So normally I’m not so interested in dream sequences in books. I find them distracting, or a sort of discount warehouse for the novel’s symbols. But the opening dream sequences of David Mitchell’s number9dream, and every dream sequence that follows, so blurs the line between dream-reality and so thoughtfully provokes questions about the purpose of dreams in our lives (dreams here as both our aspirations and our night time wanderings) that rather than sighing and soldiering through the sequences I found myself relishing them.

Our protagonist’s – Eiji – quest to find and meet his father ostensibly structures the book in a quest narrative that involves the usual host of demons to slay (in this case those in the Japanese mafia), helpful collaborators, and distracting side-adventures. While I’d rather not give much away in terms of the climax, I will say that it is not – as one might realize early on in the novel – a climax of plot, and more a climax of character, as Eiji comes to realize what is expected of him as a son, a brother, a lover, a man.

On this subject – the slippery roles of Eiji-as-man – I issue one of my few complaints about this book, and that is that intimate relationships aren’t consummated in a described physical encounter. The long anticipated reunion with Eiji’s mother, for instance, is only narrated after the fact (and briefly) in a way that makes this reader wonder whether it ever happened. And the intimate – or potentially intimate – relationship between Eiji and Ai is similarly evanescent. So in writing this complaint I realize that it should perhaps be better put as praise, as once again Mitchell adds a layer to the question of what we can know for sure in this text – what we can know for sure in our lives and relationships. Are these ephemeral relationships not the perfect representation of how we know and interact with one another? through declarations, through descriptions and narrations of the story of our relationships – the story of our lives – and perhaps only ever in the remembrance of the physical, the memory of once having touched. Hmm.

So my other minor complaint (which I am happy to have resolved by a more attentive reader): what’s the deal with the computer virus/mafia organ/corruption plot line?

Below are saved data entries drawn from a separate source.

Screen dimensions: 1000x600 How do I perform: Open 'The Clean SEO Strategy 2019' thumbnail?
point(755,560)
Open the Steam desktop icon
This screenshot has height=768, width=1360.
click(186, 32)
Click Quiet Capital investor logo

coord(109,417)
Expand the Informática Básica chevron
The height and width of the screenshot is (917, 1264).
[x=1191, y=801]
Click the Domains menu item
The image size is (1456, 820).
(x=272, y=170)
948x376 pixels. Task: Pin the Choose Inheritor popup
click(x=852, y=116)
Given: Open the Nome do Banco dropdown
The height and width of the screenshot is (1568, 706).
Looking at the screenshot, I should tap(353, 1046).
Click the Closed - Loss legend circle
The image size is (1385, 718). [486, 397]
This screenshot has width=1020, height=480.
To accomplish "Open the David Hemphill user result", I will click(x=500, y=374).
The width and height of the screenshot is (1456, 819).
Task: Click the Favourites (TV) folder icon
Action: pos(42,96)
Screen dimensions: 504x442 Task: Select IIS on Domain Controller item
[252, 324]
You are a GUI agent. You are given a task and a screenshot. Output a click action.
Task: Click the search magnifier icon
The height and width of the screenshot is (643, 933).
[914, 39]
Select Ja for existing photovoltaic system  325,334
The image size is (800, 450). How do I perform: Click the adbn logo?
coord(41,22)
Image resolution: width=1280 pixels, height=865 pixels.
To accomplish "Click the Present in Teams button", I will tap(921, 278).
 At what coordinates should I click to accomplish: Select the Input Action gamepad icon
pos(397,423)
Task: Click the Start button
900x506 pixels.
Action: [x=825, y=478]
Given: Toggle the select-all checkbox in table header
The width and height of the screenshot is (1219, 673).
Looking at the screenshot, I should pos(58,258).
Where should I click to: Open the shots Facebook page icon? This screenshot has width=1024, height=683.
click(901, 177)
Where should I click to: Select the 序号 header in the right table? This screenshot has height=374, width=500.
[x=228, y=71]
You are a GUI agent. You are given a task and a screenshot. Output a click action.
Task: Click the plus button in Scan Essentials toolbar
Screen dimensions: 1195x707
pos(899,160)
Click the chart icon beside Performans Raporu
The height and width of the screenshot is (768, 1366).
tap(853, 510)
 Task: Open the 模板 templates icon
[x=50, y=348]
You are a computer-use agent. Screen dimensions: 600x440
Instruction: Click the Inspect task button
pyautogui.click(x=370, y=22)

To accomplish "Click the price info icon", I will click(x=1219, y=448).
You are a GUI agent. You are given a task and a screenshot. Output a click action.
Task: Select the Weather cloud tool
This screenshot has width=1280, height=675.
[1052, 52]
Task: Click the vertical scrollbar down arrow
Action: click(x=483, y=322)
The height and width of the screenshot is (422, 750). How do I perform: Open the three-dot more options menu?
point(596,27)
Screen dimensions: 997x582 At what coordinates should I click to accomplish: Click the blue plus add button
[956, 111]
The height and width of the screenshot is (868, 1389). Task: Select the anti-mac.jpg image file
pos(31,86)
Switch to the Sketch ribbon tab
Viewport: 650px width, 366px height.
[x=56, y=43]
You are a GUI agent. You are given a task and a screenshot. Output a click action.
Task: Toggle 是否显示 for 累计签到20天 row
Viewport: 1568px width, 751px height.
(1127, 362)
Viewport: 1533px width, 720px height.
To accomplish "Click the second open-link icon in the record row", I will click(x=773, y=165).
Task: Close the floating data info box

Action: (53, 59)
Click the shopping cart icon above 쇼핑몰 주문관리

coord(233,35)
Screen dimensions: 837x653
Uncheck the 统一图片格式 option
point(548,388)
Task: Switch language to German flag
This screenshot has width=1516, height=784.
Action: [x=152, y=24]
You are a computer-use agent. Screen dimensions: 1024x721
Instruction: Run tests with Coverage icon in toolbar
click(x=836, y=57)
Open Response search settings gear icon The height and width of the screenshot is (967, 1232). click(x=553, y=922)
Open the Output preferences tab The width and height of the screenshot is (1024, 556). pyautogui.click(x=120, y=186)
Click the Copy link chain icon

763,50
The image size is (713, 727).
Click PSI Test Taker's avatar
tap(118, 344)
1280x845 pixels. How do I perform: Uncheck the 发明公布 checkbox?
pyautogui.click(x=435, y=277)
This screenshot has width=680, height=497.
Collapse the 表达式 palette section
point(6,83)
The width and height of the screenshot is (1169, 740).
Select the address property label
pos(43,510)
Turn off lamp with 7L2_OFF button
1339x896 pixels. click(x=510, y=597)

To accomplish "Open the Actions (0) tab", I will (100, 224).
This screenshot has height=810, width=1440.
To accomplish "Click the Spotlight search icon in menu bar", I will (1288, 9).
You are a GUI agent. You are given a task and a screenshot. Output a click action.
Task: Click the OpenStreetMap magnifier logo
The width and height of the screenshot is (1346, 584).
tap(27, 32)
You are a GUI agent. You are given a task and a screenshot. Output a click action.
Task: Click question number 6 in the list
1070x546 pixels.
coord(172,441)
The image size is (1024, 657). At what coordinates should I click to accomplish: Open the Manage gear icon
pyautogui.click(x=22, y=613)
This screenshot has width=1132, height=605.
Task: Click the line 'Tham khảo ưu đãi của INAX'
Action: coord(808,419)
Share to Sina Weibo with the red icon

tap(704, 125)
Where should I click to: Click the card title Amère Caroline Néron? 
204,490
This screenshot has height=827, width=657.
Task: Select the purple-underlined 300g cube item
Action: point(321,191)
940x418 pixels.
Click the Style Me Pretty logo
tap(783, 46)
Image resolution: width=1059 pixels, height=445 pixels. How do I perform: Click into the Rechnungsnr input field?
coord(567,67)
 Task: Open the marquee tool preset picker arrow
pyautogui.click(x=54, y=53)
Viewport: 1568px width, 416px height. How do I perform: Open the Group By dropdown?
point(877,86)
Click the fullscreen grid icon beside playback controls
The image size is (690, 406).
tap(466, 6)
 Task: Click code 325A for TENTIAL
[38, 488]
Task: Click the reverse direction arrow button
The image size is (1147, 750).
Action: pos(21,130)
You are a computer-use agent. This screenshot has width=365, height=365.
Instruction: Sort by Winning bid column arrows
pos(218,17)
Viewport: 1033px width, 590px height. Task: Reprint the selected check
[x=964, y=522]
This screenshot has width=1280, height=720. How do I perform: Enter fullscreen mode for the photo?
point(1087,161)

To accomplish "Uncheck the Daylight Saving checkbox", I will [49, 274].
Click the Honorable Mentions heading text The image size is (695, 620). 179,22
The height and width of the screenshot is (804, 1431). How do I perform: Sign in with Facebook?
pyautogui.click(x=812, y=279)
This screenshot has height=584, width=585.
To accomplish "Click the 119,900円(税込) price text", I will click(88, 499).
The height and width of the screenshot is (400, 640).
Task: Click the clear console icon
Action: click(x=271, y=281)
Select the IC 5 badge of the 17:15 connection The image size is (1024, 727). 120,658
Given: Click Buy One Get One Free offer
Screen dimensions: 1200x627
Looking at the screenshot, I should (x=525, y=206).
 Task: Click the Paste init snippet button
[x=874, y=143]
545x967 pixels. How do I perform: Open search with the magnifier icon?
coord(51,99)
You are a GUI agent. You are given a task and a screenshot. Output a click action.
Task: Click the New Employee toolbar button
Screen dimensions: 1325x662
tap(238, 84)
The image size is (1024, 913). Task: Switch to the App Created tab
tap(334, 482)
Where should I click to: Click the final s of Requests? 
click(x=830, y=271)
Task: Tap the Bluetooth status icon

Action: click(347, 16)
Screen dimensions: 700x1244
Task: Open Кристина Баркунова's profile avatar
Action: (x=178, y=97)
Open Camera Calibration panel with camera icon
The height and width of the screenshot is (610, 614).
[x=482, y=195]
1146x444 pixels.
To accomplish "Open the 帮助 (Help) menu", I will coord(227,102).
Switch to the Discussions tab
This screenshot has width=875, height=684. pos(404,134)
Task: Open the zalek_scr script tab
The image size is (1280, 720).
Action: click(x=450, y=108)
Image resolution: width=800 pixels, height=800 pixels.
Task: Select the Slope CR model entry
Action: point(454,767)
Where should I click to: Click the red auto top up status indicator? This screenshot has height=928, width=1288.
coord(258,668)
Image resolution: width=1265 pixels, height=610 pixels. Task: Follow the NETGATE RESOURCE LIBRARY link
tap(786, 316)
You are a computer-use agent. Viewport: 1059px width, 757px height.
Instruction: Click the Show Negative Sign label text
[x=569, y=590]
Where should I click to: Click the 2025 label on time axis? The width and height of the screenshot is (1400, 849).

As for the ubiquity of the number 9 in the text – it really is everywhere – and its supposed ‘unluckiness’ (wikipedia tells me that it is unlucky because of its similarity to ‘pain’ or ‘distress’) I can’t say that 9 operates consistently as an either lucky or unlucky symbol, more as a kind of anchor that reminds the reader both to pay attention, and that these kinds of superstitious or serendipitous (so much of the plot relies on unlikely encounters) may be all that can be relied upon in a reality as slippery and unpredictable as ours.

So the first book of 2012 is a triumph of gorgeous language: Mitchell consistently delivers beautiful writing that really does make this reader feel X – nope, just feel. number9dream reads, as a whole, like a dream itself – the unexpectedness of events, the sharpness of some details and the opacity of other major events, the acceptance of the illogical without demand or want of explanation, the fleeting appearance of characters, the lingering feeling on waking – or closing the book – that something significant just transpired, but the reluctance to say just (or only) what.